* _PROBLEM_
For this exercise, please reproduce the records below word for word, from the first line through the line with "[Inicio] (98, 208)".

◇ ◇ ◇

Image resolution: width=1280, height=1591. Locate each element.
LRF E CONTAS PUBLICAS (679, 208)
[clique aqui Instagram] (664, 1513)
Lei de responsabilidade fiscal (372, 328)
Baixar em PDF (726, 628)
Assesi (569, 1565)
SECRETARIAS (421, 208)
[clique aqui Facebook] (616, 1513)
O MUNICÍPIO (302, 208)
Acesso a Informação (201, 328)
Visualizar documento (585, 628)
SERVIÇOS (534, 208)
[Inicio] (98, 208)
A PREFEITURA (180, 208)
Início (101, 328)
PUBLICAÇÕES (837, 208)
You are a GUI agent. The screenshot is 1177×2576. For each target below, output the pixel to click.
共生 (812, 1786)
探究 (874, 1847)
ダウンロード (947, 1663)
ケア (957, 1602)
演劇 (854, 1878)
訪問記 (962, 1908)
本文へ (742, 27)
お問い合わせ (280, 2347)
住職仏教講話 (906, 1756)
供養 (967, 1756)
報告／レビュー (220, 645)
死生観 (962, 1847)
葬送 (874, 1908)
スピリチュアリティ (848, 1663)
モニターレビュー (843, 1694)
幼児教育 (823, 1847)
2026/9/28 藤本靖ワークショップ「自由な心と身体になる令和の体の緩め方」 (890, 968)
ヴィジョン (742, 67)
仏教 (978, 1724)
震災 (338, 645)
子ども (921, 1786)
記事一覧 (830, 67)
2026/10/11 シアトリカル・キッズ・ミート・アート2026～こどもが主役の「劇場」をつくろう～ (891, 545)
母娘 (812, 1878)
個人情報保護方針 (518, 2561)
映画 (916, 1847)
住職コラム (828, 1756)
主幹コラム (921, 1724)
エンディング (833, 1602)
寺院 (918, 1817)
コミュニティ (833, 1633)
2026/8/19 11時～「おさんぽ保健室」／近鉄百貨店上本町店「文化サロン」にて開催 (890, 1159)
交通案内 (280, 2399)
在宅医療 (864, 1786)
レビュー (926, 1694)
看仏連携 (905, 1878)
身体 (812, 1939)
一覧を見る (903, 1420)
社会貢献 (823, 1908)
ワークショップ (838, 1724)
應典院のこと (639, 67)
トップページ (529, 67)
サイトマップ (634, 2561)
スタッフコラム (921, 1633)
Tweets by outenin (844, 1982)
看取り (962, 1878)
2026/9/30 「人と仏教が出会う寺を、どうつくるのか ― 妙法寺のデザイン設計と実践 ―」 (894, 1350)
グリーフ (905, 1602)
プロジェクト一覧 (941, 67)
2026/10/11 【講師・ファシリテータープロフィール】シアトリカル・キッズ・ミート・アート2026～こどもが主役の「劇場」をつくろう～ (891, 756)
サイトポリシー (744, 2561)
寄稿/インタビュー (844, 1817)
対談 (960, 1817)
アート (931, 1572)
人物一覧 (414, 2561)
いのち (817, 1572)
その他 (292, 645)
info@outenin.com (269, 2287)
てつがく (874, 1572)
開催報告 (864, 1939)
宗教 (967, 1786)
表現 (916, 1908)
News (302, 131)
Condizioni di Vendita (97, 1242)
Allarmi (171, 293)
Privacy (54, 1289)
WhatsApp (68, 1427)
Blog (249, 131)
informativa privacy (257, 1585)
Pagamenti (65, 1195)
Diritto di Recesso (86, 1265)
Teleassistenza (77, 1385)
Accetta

◇ ◇ ◇

* _ANSWER TO THIS TASK_
Image resolution: width=1280, height=1591. Locate each element.
LRF E CONTAS PUBLICAS (679, 208)
[clique aqui Instagram] (664, 1513)
Lei de responsabilidade fiscal (372, 328)
Baixar em PDF (726, 628)
Assesi (569, 1565)
SECRETARIAS (421, 208)
[clique aqui Facebook] (616, 1513)
O MUNICÍPIO (302, 208)
Acesso a Informação (201, 328)
Visualizar documento (585, 628)
SERVIÇOS (534, 208)
[Inicio] (98, 208)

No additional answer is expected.